» RECORDS FOR THE EXERCISE:
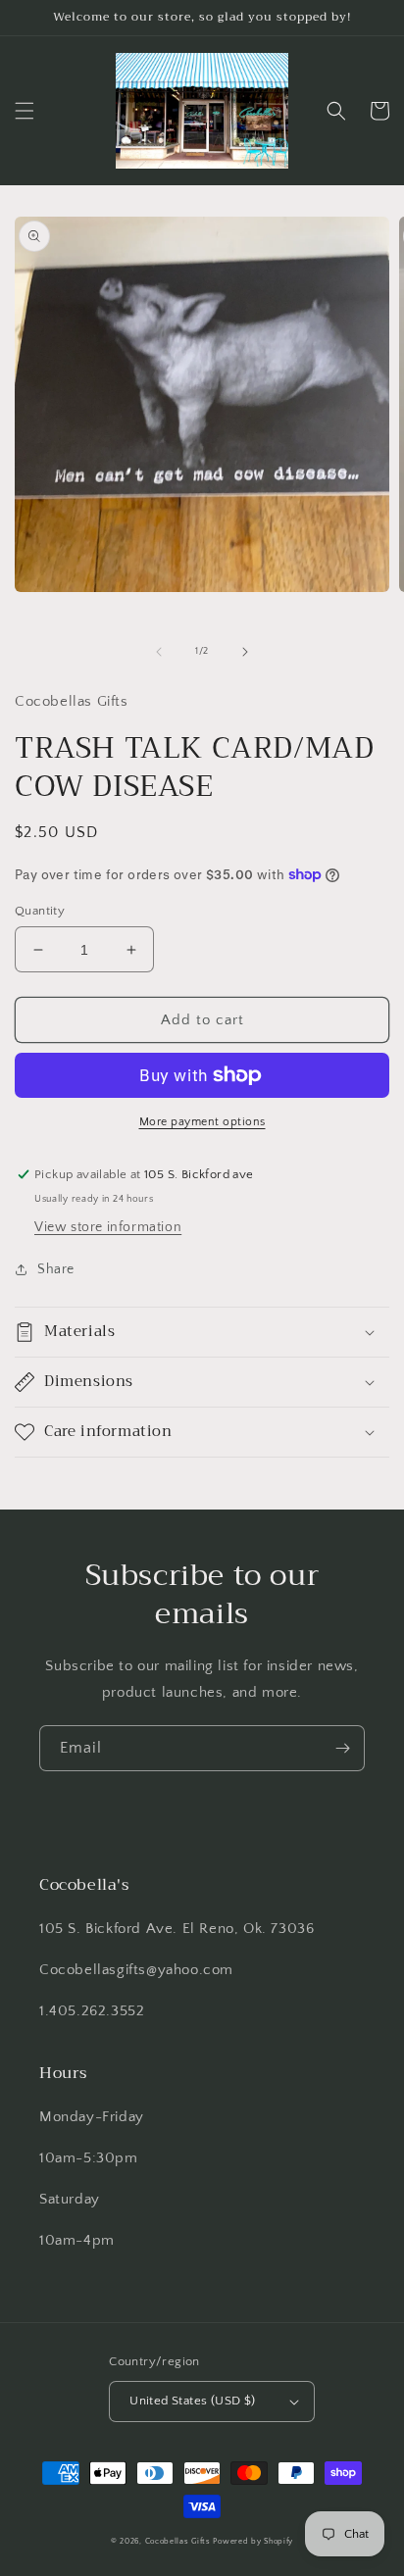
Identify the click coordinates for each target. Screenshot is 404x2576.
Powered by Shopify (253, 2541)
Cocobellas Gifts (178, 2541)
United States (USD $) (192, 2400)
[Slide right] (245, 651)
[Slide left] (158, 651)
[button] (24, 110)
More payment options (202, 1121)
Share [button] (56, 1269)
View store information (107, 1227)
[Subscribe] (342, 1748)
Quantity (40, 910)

» THE PROBLEM:
The records above need to be copied exactly, though not their pictures.

» RESULT:
Identify the click coordinates for each target. Screenshot is 404x2576.
Powered by Shopify (253, 2541)
Cocobellas Gifts (178, 2541)
United States (USD $) (192, 2400)
[Slide right] (245, 651)
[Slide left] (158, 651)
[button] (24, 110)
More payment options (202, 1121)
Share [button] (56, 1269)
View store information (107, 1227)
[Subscribe] (342, 1748)
Quantity (40, 910)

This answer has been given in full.